MASAIL FIQHIYAH

Wanita Tak Dilarang Jadi Direktur

Assalamu’alaikum wr wb. Pak Kiai, bagaimana hukumnya dan seharusnya jika suatu lembaga keuangan syariah dipimpin oleh seorang wanita?. Wassalam

Moh. Taufik, Tasikmalaya

Wa’alaikumsalam warahmatullahi wabarakatuh

Saudara Taufik, Islam tidak melarang seorang wanita untuk bekerja, berwirausaha, menjadi PNS, hakim, kepala sekolah, karyawan swasta, bahkan menjadi pimpinan instansi/ perusahaan sekalipun. Tidak ada nash yang melarang hal itu, termasuk untuk menjadi pimpinan di lembaga keuangan syariah. Baik sebagai direktur, manajer, kepala bagian maupun kepala cabang. Asal ia dinilai telah memenuhi syarat dan memiliki kemampuan/keahlian di bidangnya maka wanita boleh menduduki jabatan-jabatan tersebut.

Yang tidak diperbolehkan dalam Islam adalah wanita menjadi kepala negara/kepala pemerintahan dan jabatan-jabatan kekuasaan di bawahnya seperti wali (gubernur) dan amil (bupati/walikota). Hai ini berdasarkan hadits yang diriwayatkan oleh Abi Bakrah yang mengatakan: “Ketika sampai berita kepada Rasulullah saw. bahwa bangsa Persia telah mengangkat putri Kisra sebagai ratu, maka beliau bersabda: “Tidak akan pernah beruntung suatu kaum yang menyerahkan kekuasaan (pemerintahan) mereka kepada seorang wanita.” (HR. Bukhari)

Berdasarkan hadits di atas, yang dimaksud dengan larangan menyerahkan kekuasaan kepada seorang wanita adalah larangan bagi wanita untuk menduduki jabatan khalifah (kepala negara/pemerintahan) dan jabatan-jabatan kekuasaan di bawahnya. Sebab, dalam konteks hadits itu yang dibicarakan adalah pengangkatan putri Kisra sebagai ratu yang berkuasa.
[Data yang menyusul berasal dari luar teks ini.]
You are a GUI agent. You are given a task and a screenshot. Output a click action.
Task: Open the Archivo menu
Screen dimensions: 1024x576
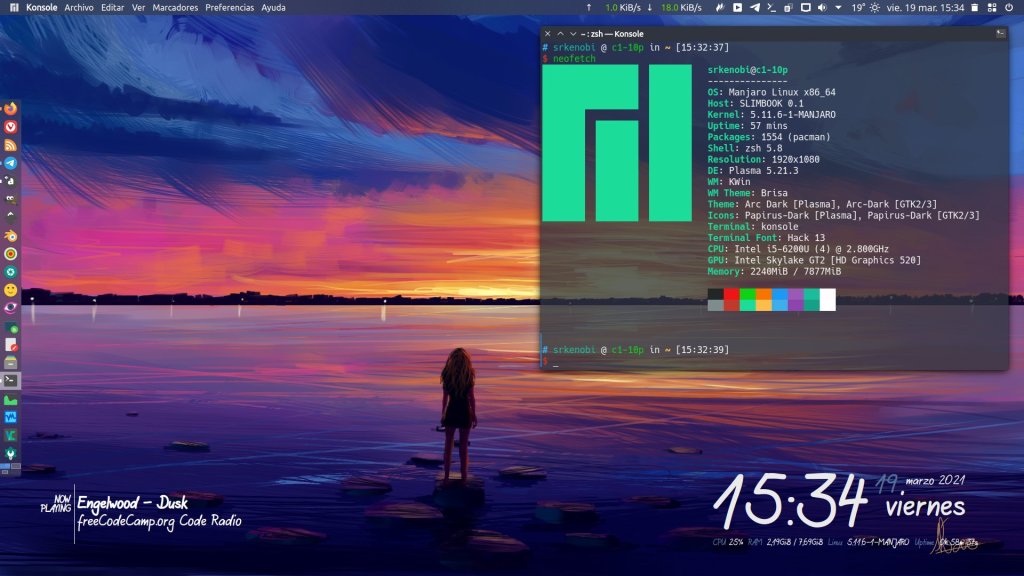coord(79,7)
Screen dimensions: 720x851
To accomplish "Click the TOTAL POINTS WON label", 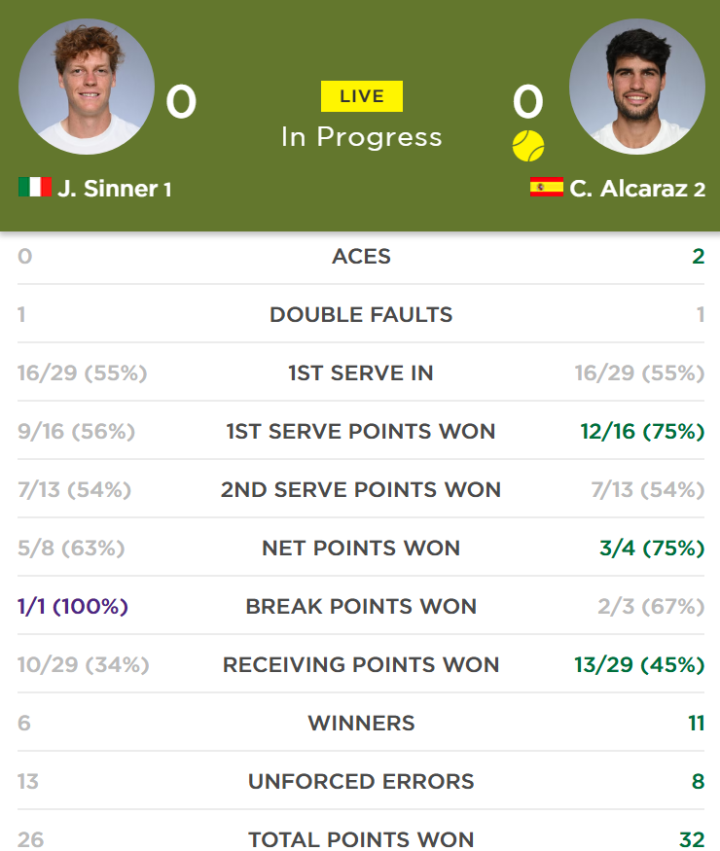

Jadi persoalannya adalah khusus mengenai kekuasaan pemerintahan, bukan khusus mengenai kejadian diangkatnya putri Kisra saja. Jadi hadits di atas tidak mencakup segala hal. Oleh karena itu, larangan ini tidak mencakup hal-hal lain selain kekuasaan pemerintahan, seperti kekuasaan perusahaan, yayasan, lembaga sosial, lembaga keuangan maupun pendidikan.

Maka selain urusan kekuasaan pemerintahan, wanita boleh menduduki jabatan itu. Atas dasar inilah, wanita diperbolehkan menjadi pegawai negara (PNS), karena urusan semacam ini tidak termasuk urusan pemerintahan, melainkan termasuk dalam katagori ijarah (kontrak kerja).

Wanita juga diperbolehkan menjadi hakim (qadhi), karena qadhi bukanlah penguasa. Ia hanyalah orang yang memutuskan persengketaan di antara anggota masyarakat dan memberitahukan hukum syara’ yang bersifat mengikat kepada pihak-pihak yang bersengketa. Jadi seorang qadhi adalah pegawai, bukan penguasa. Khalifah Umar bin Khaththab juga pernah mengangkat Asy Syifa’ (seorang wanita) untuk menjadi qadhi hisbah. Wallahu a’lam bishawab.